I’ll wager it’s a way to feel they are superior, and able to dominate.
But what do I know? I’m just a guy.
No, I think that’s pretty much right. Except that they do it to “weak” men as well. It still doesn’t mean the main intent is to offend the target.
But even if it was, wouldn’t that mean that they succeeded if you get offended? Seems like the logical thing to do would be to ignore it, laugh it off or have a snappy comeback, which would make them look the idiots. I remember a saying “nobody can make you feel like a victim without your consent”.
I’ve been asking him that since this morning. I think he does it because he’s so secure and strong-minded. As clearly evidenced by his comments here today.
Hengist. What is it precisely about your personal experience as a man that makes it a more valid interpretation of oppression and harassment against women then an actual woman talking about her actual experiences with oppression and harassment like, oh I don’t know, me?
Please keep in mind that “my sister/friends don’t tell me about harassment” is not actually a rigorous argument.
Oh and why we’re at it can you tell me what you think about my previous comments about dismissal being a form of oppression?
Thanks ever so.
So basically, he knows he’s not going to convince us his way is correct, but he wants to sit around and tell us that he’s right and we’re idiots anyway? That’s productive.
Standard and uninteresting in almost every way.
Yes, you are.
Did you just “I know you are but what am I?” Really?
Congratulations, Hengist, your debate skills are now on par with PeeWee Herman’s.
Nobinayamu: It looks like my, “what if” was spot on.
If I’m remembering my trolls right, I already sent you a small bit of statistical substantiation on a number of ways in which women suffer… should have been on the line of 4 or 5 links to studies that established a few methods of economic discrimination, and you still haven’t changed even one tiny bit. Why should any of us believe you can change your mind at all?
So why is it that feminist women only notice these kinds of dudes? There are an awful lot of dudes walking around on campus who don’t behave or think this way. Seems to me that there’s an awful lot of projection going on.
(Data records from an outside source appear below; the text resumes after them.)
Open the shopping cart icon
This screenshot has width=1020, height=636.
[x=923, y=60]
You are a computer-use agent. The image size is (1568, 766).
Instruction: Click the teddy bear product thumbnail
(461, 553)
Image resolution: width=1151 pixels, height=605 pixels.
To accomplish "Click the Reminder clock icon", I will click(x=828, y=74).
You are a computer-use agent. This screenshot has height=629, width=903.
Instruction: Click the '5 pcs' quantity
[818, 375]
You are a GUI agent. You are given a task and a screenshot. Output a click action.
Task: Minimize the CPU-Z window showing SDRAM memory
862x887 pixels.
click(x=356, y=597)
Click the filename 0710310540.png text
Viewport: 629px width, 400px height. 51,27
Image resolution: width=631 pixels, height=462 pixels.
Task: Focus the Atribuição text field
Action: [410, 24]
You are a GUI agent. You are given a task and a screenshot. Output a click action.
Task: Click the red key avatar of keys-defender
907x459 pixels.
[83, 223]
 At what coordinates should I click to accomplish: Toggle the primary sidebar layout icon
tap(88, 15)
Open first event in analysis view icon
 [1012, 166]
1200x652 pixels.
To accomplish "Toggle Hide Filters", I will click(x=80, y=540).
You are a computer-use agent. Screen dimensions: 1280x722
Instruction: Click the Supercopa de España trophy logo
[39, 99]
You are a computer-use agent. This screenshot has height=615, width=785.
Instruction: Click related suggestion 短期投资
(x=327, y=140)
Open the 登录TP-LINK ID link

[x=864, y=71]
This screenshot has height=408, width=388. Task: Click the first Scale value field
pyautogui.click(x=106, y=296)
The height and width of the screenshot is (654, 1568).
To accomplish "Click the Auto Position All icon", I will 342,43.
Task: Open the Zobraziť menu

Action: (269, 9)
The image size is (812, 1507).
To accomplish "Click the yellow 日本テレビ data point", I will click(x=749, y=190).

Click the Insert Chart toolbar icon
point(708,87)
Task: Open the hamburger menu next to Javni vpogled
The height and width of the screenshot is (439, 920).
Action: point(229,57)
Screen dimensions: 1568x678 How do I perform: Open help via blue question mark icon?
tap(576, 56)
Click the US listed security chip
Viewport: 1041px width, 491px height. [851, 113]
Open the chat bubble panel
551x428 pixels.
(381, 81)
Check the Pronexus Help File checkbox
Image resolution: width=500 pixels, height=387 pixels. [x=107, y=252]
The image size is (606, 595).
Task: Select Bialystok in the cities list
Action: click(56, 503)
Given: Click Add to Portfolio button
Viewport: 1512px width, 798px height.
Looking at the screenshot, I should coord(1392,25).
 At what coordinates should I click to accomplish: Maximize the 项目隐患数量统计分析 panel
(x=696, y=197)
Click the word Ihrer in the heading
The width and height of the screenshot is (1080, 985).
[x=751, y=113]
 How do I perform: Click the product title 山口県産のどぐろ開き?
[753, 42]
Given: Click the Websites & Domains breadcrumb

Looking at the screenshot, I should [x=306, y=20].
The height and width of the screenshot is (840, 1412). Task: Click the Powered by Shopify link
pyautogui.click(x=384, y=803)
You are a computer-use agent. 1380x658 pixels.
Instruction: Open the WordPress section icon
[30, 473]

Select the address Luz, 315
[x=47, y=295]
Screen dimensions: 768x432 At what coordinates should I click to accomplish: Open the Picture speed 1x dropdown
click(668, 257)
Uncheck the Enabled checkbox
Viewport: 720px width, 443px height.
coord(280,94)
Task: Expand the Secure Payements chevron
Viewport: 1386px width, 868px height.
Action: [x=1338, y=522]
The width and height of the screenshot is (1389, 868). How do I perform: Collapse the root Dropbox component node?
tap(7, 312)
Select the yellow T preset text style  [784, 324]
“I remember a saying “nobody can make you feel like a victim without your consent”.
Now go ahead and apply that to all those men who are claiming they are being oppressed by women.
“Seems like the logical thing to do would be to ignore it”
It’s not logical because it isn’t based on reality. Ignoring it usually encourages more of such conduct.
“laugh it off”
If you are a woman, laughing it off does not make harassers look like idiots. It makes you look like a slut who is enjoying it. If they now grab you, drag you into the car and rape you, the fact that earlier, you “laughed off” their crude sexual comments will be introduced as evidence of consent.
“or have a snappy comeback”
Same as laughing it off.
Why is it MRA’s only notice Andrea Dworkin, Cynthia McKinnon, Mary Daly, Valerie Solanas and Amanda Marcotte?
Seems to me there’s an awful lot of projection going on.
Hengist, I know you’ll probably dismiss what I say but I’ll tell you anyway. Street harassment makes me feel threatened. It really does. Anecdote time: I was at Wal-Mart wearing jeans and a T-shirt picking out pop to put in my grocery cart. Some jackass came up behind me, pinched my butt, and whistled. I felt so humiliated, I wanted to cry. My husband was at the other end of the aisle, saw the incident, and came over to start a fight with the guy. I got between the two to stop the fight. The jackass apologized to my husband for touching “his woman” but did not apologize to me. Still, I insisted to my husband we go home and forget the whole deal. My husband’s reaction to the whole thing was stronger than mine. He didn’t dismiss me as being oversensitive. He thought I underreacted by wanting to stop the fight and forget about it.
By the way, the only reason I even mentioned what I was wearing is to show how you can’t rely on the way you dress to prevent harassment. The only people that can prevent street harassers are the harassers themselves.